Istotne jest to, żeby mięso nie było najświeższe. Arthur Boyt potrafi zjeść padlinę mającą nawet kilka tygodni. Nie przebiera też w wybieraniu określonych fragmentów gnijącego, zwierzęcego truchła. Wszystko nadaje się do zjedzenia, kiedy Arthur wydłubie ze zwierząt robaki i ugotuje mięso.


Jakie zwierzęta zjada? Myszy, psy, szczury, koty, lisy i borsuki – dosłownie wszystko, co zostanie zabite przez rozpędzone na drodze auta. Ugotowane przydrożne mięso trafia na talerz padlinożernego emeryta. 

Emerytowany naukowiec samemu obrabia i przygotowuje zwierzęta do zjedzenia.
Musi je obrać ze skóry i futra, pokroić na kawałki oraz oddzielić mięso od kości. Zainteresowanym dziennikarzom opowiada, że właściwe przygotowanie jest niezmiernie ważne, ponieważ niektóre zwierzęta leżały przy drodze kilka tygodni.

Arthur Boyt musi przed konsumpcją starannie wybierać liczne larwy i robaki z ciał martwych zwierząt.

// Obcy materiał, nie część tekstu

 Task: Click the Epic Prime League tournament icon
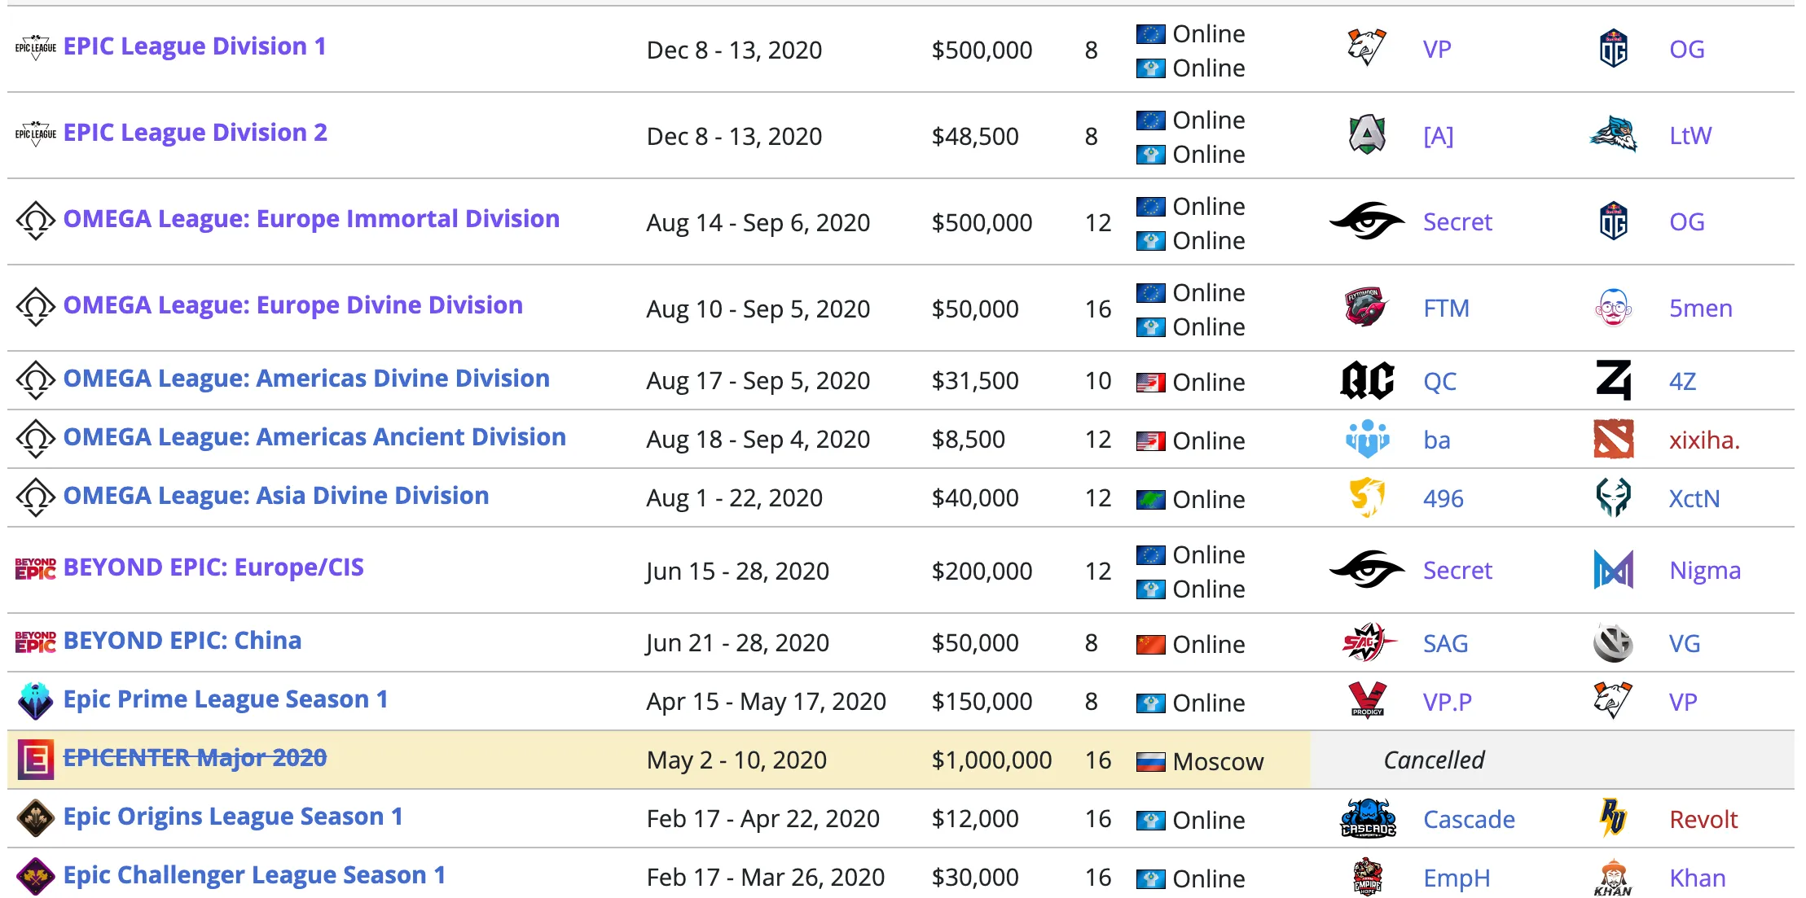[x=36, y=700]
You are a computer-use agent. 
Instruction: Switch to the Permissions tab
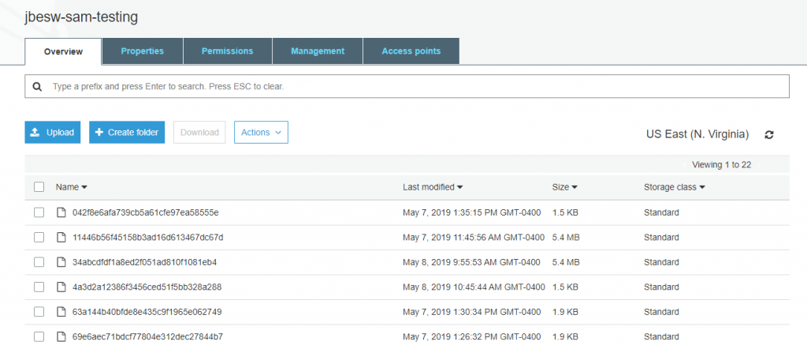(x=228, y=51)
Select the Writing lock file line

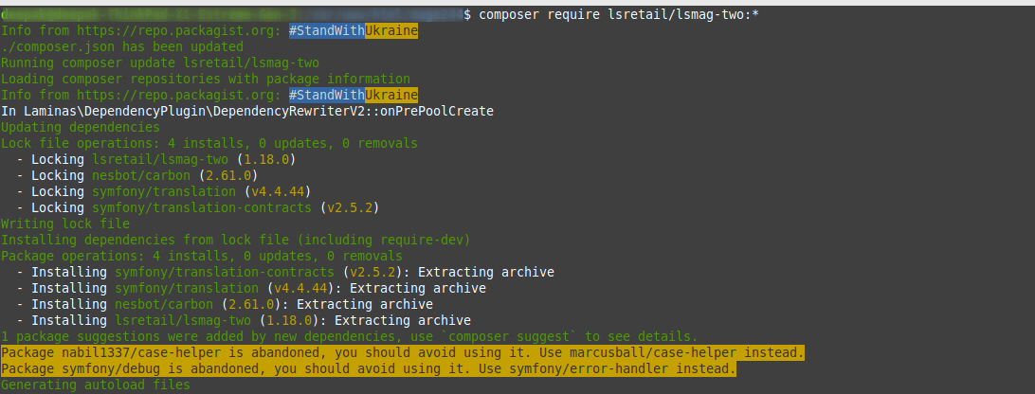point(65,224)
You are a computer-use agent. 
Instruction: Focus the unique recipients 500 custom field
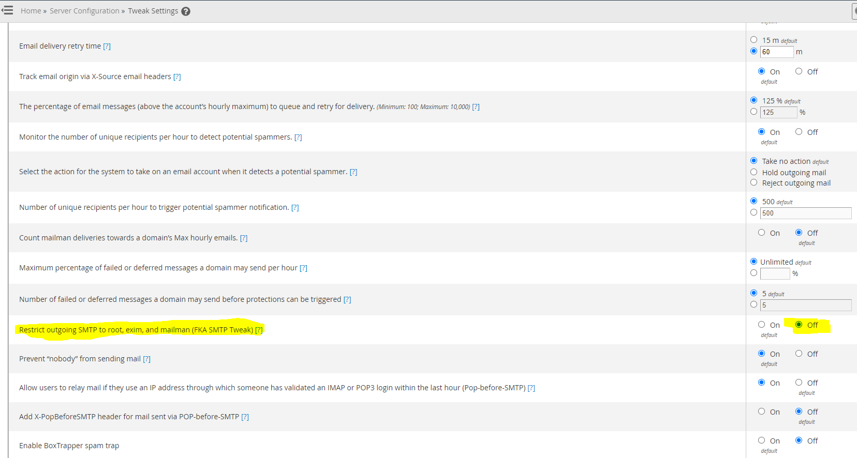[x=806, y=213]
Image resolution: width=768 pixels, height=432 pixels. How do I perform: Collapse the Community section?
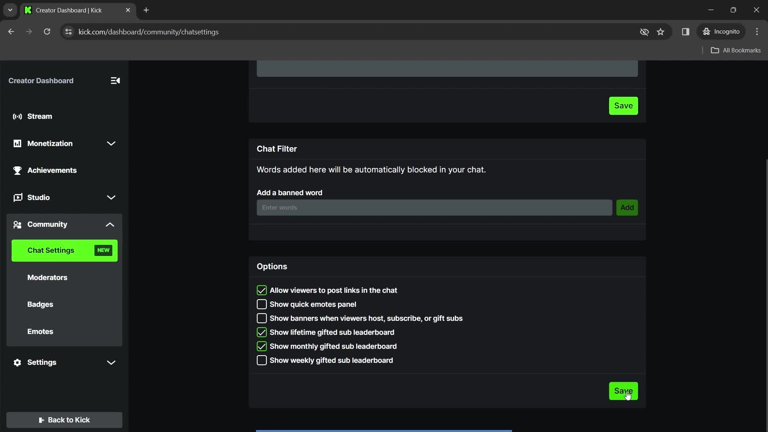pos(111,224)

Po tym rytuale może cieszyć się smakiem – jak zapewnia - zdrowego i smacznego mięsa.

- Zjadałem mięso, które miało ciemno-zielony kolor i śmierdziało. Jeżeli odpowiednio dobrze je ugotujesz, zgnilizna nie przeszkadza w cieszeniu się smakiem
- opowiada Arthur Boyt - Może nawet jej nie wyczujesz w jedzeniu, przekonanie o istnieniu zgnilizny tylko siedzi w twojej głowie. Trzeba przekroczyć granice i odrzucić opory, jeżeli masz zamiar jeść takie rzeczy. To tylko mięso. Nigdy nie pochorowałem się po jedzeniu zwierząt zebranych z drogi.

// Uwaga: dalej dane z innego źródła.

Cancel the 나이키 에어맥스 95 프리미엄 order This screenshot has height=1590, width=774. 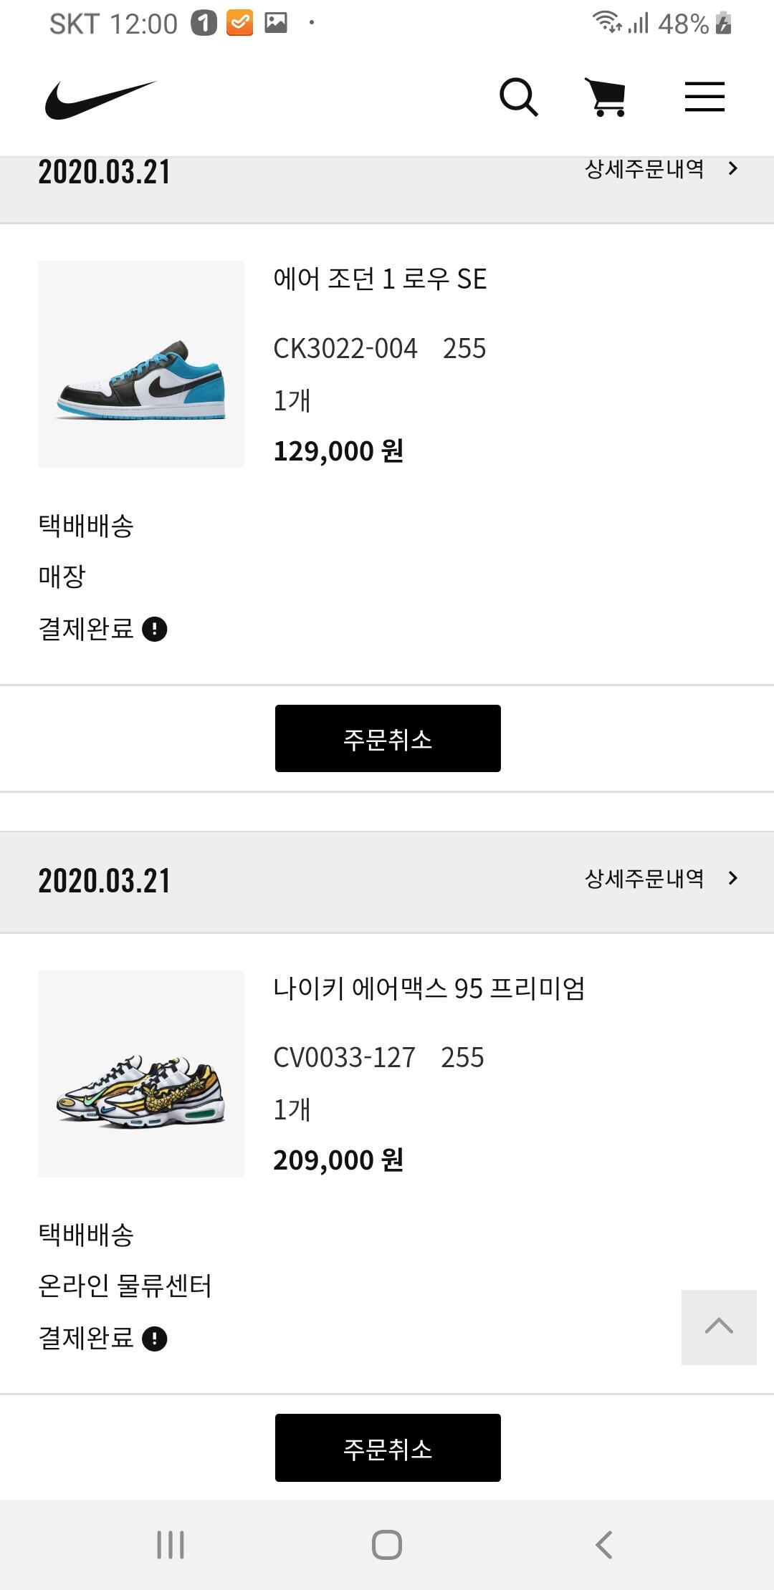388,1447
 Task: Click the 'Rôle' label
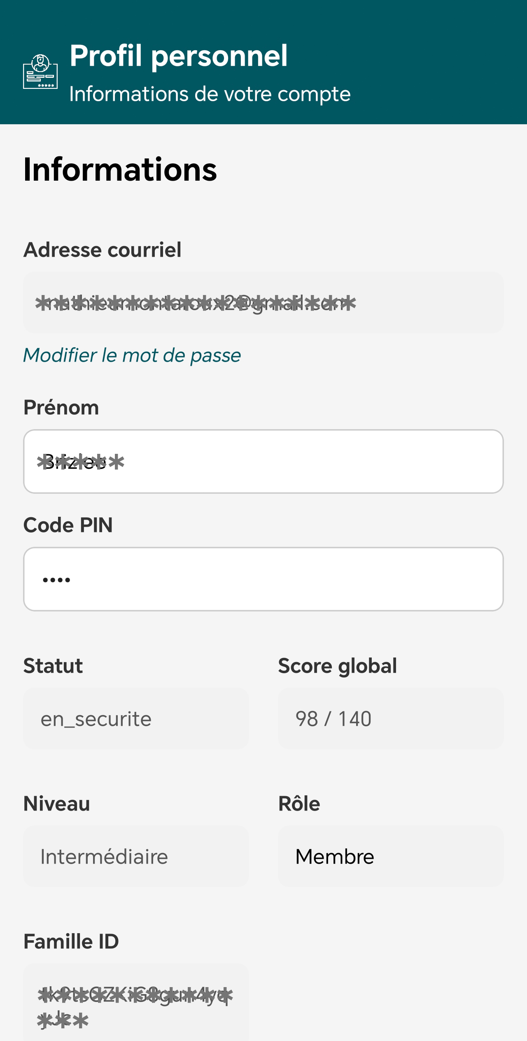pos(299,804)

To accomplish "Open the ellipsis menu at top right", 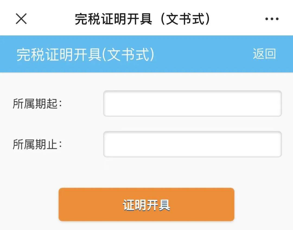I will tap(272, 19).

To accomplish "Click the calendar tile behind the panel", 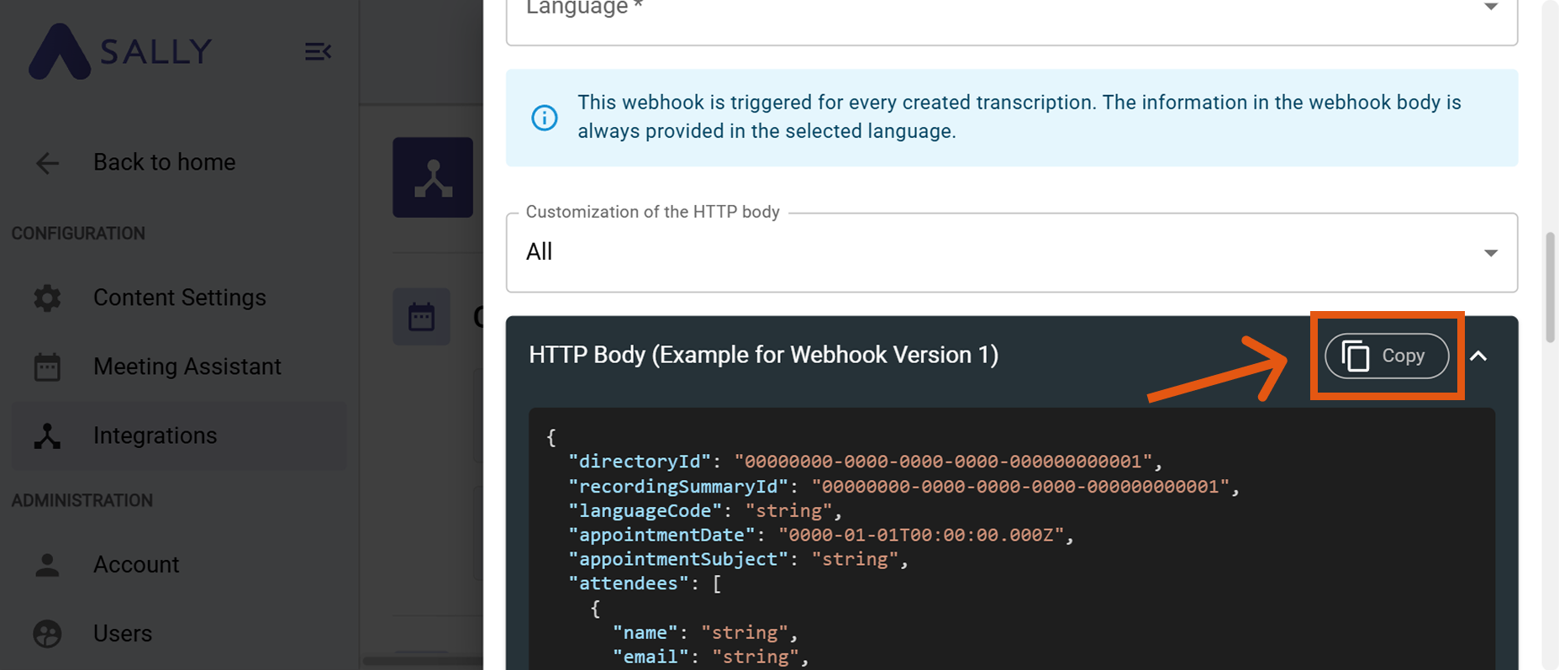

Jego ulubionym przydrożnym daniem jest pies, podobno w smaku podobny jest do wołowiny. Arthur Boyt jadł między innymi dwa psy rasy lurcher oraz labradora, zwierzęta zostały zabite przez samochody.

 

Arthur przed konsumpcją rasowych psów próbował znaleźć ich właścicieli, bo wiedział, że dla niektórych ludzi psy są najlepszymi przyjaciółmi. Kiedy jednak nie udało mu się nikogo odpowiedzialnego za martwe psy znaleźć, to umył zwierzęta, ugotował i podał do stołu z należytym szacunkiem wraz z czerwonym winem.

Częstym przydrożnym przysmakiem okazują się rozjechane borsuki. Artur Boyt lekceważy historie o ogromnej ilości chorób, które te zwierzęta miałyby roznosić, między innymi gruźlicy.

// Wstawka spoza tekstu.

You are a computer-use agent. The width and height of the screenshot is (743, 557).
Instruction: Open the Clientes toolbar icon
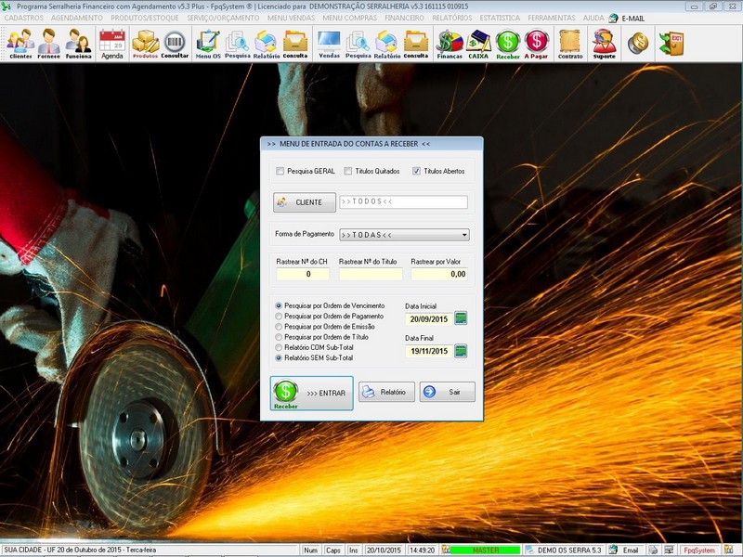[x=20, y=43]
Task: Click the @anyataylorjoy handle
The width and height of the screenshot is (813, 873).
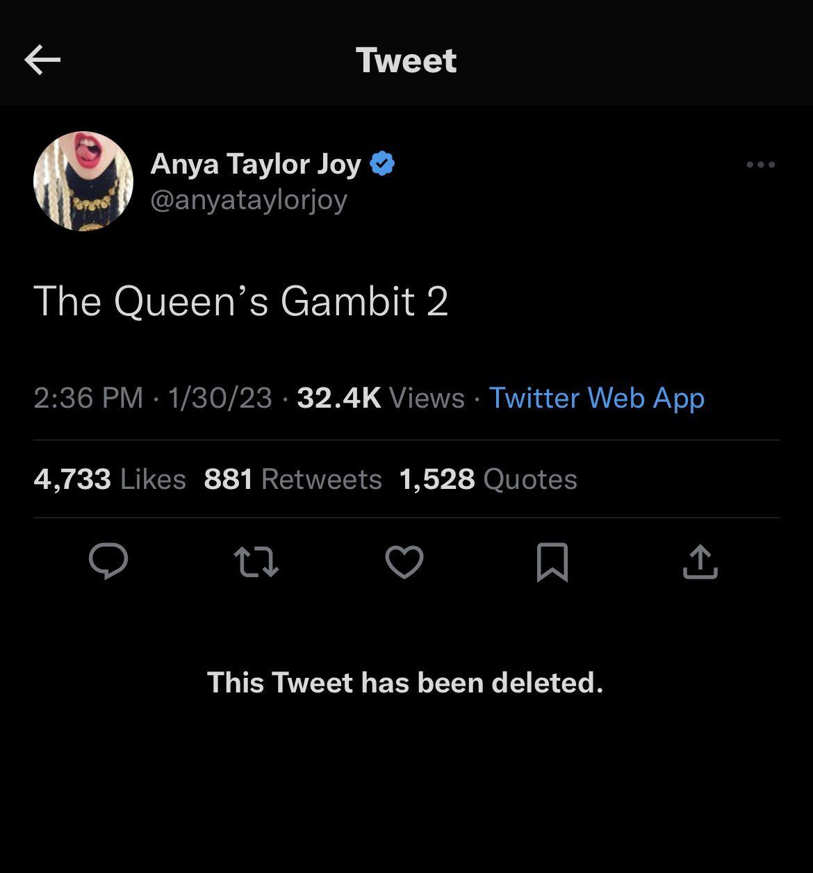Action: pyautogui.click(x=249, y=200)
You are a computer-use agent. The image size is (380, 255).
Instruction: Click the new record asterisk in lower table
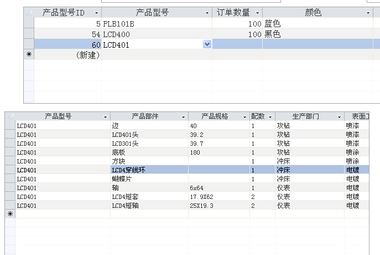pyautogui.click(x=10, y=213)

Arthur Boyt prawdopodobnie jest specjalistą w tym, co robi, ponieważ zbiera padlinę od 1960 roku. Jego zamrażarka cały czas skrywa wiele gatunków zwierząt, można w niej znaleźć zamrożone  wiewiórki i myszołowy.

Zaskakujący jest fakt, że żona Arthura Boyta jest wegetarianką. Emeryt przyrządza na swoje potrzeby gnijącą padlinę dopiero wtedy, kiedy jego żona, Sue Boyt wychodzi z domu. - Raz w tygodniu Sue wychodzi zobaczyć się ze swoją matką, jeżeli zostaje u niej na noc, to ja mam okazję, żeby wyprawić sobie wielką ucztę – rozmarza się Arthur Boyt.